В покои вошли две девочки, обе они работали на кухне. Младшей было лет восемь, она пряталась за старшую, которой вряд ли было больше двенадцати. Девочки крепко держались за руки.

Тристан угадал причину их робости — они никогда не разговаривали со столь важными господами.

— Ну, говорите, что там у вас стряслось? — приветливо обратился он к ним. — Не бойтесь, выкладывайте все, как есть. Никто не станет бранить вас, даже если вы и провинились.

Девочки переглянулись, младшая кивнула, старшая сглотнула комок в горле и, сделав реверанс, заговорила:

— Милостивые господа, мы слышали, что Ее Высочество, маленькая герцогиня…

— Мы тебя слушаем, — подбодрил ее доктор, когда она запнулась и умолкла. — Если речь идет о маленькой герцогине Марине, это особенно важно знать.

— Нет, мы ничего не знаем про нее, но мы подумали, может, с ней приключилась та же беда, что и с нами.

Мужчины вздрогнули и попросили девочек подойти поближе. Старшая говорила так тихо, что ее почти не было слышно.

— Ну, расскажи, что случилось, — мягко сказал комендант.

Глаза у девочки наполнились слезами.

— Мы не знали, что господам позволено делать с девочками, а что — нет, поэтому мы не противились, но нам было так страшно.

— И стыдно! — Младшая заплакала. Лицо у старшей стало пунцовым, она не поднимала глаз.

— Он… по-всякому трогал нас.

У мужчин перехватило дыхание. Они с ужасом переглянулись.

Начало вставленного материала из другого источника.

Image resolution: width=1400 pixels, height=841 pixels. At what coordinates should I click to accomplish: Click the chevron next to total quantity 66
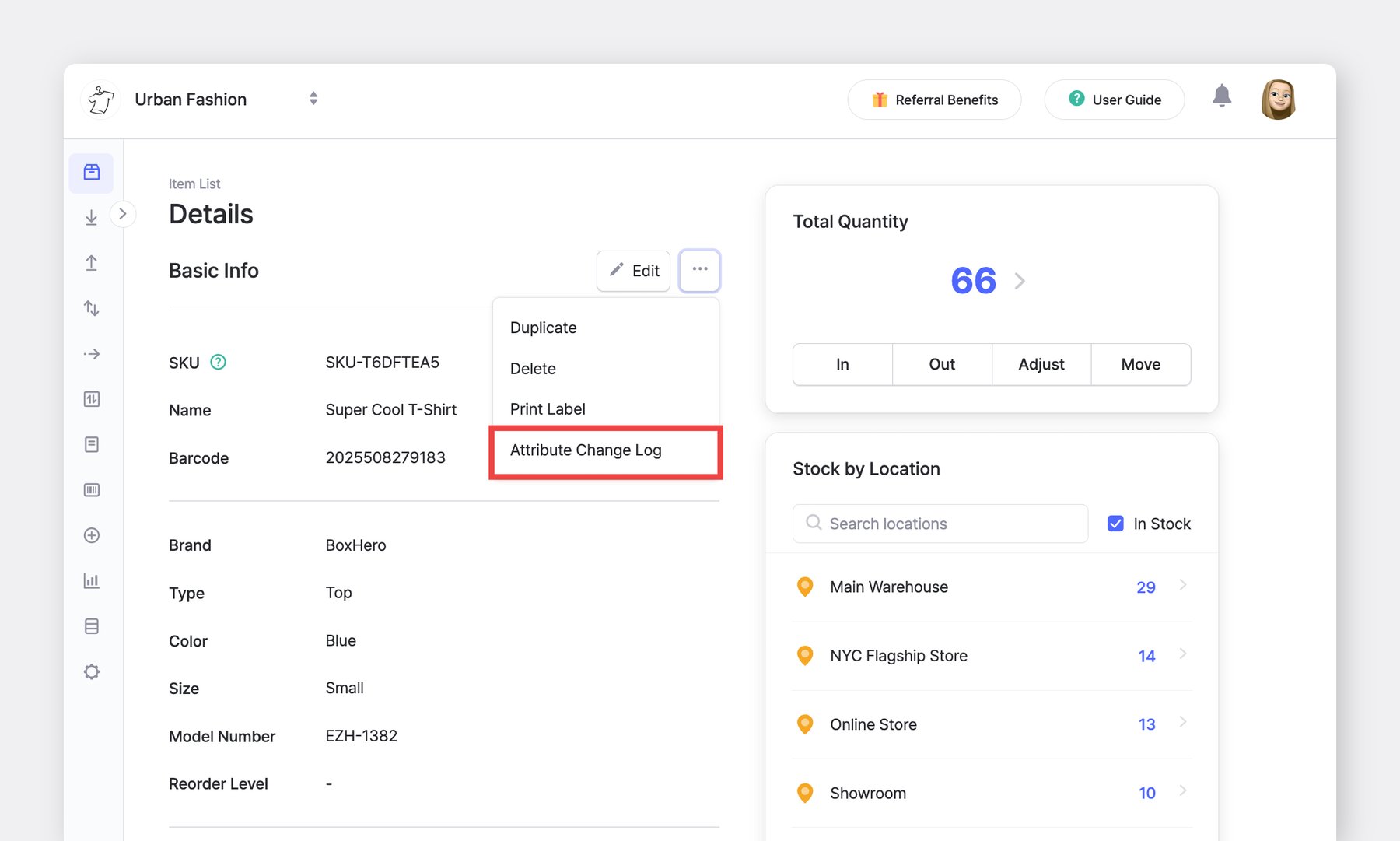(x=1020, y=281)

— Нам это не нравилось, но мы не смели отказать ему, потому что иначе нас забрал бы палач. Так он сказал нам. Он никогда не делал этого с нами обеими одновременно, но мы признались друг другу, и оказалось, что мы обе…

Тристана душил гнев, он видел, что доктор тоже с трудом владеет собой.

— Расскажите подробно, что он с вами делал, — сказал доктор.

— Лучше не надо, — старшая посмотрела в сторону. — С Метте он обошелся получше, чем со мной. А потом мы слышали на кухне разговоры, будто герцогиня Марина вдруг стала чего-то бояться, и мы обе подумали, что он, видать, и до нее добрался. Ну, а после нынешней ночи мы решили: будь что будет, а мы во всем вам признаемся.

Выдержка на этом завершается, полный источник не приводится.